# [Work order]
Your task is to copy the stretch of lines in the records below that begins with the line containing "750x383 pixels." and ends with the line containing "the dropdown under", exactly as written, with nothing added.
BEGIN Source material
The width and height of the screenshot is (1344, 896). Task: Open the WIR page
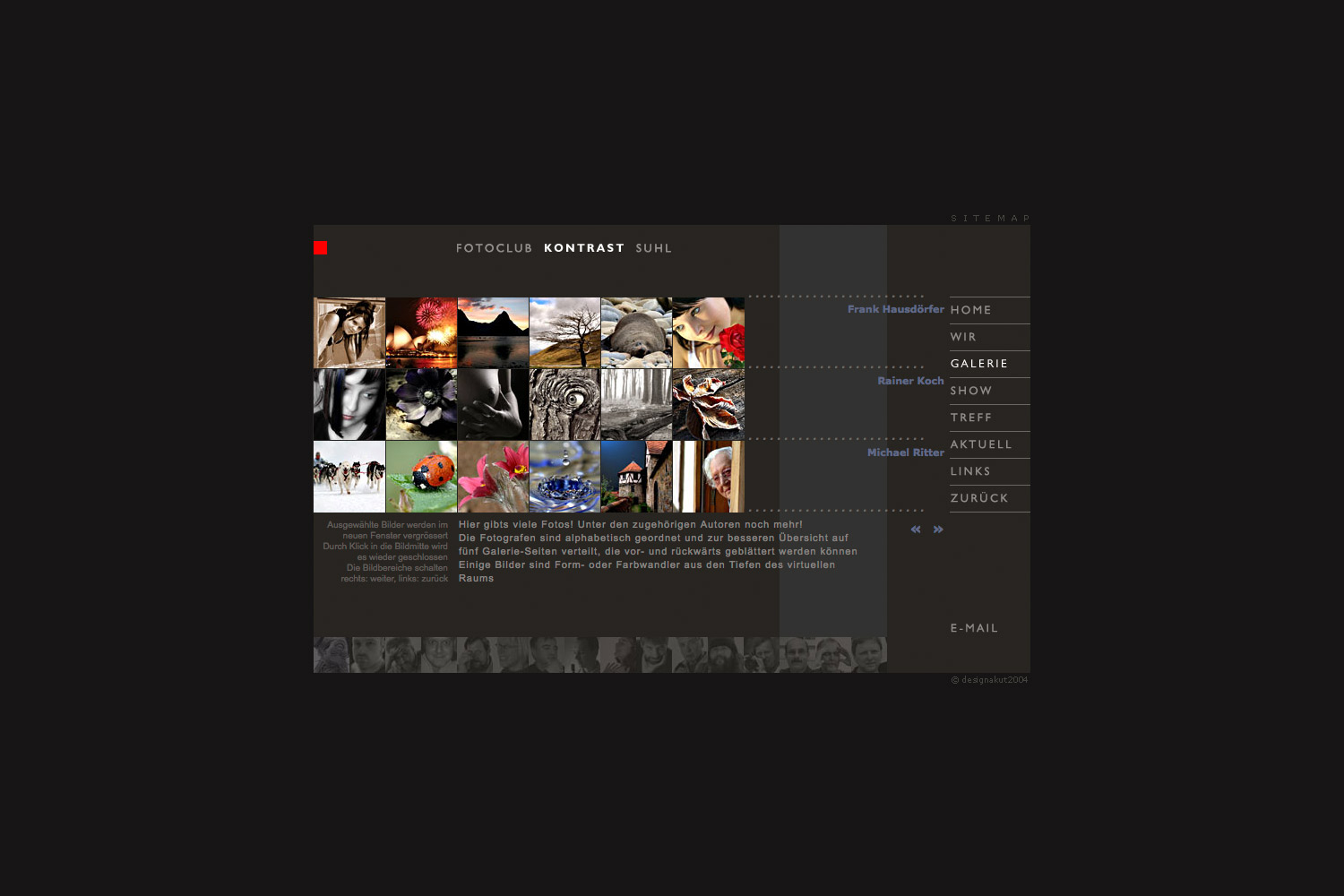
END Source material
BEGIN Source material
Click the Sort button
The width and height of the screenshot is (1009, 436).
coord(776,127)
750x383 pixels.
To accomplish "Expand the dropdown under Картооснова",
END Source material
# [Solution for this problem]
750x383 pixels.
To accomplish "Expand the dropdown under Картооснова",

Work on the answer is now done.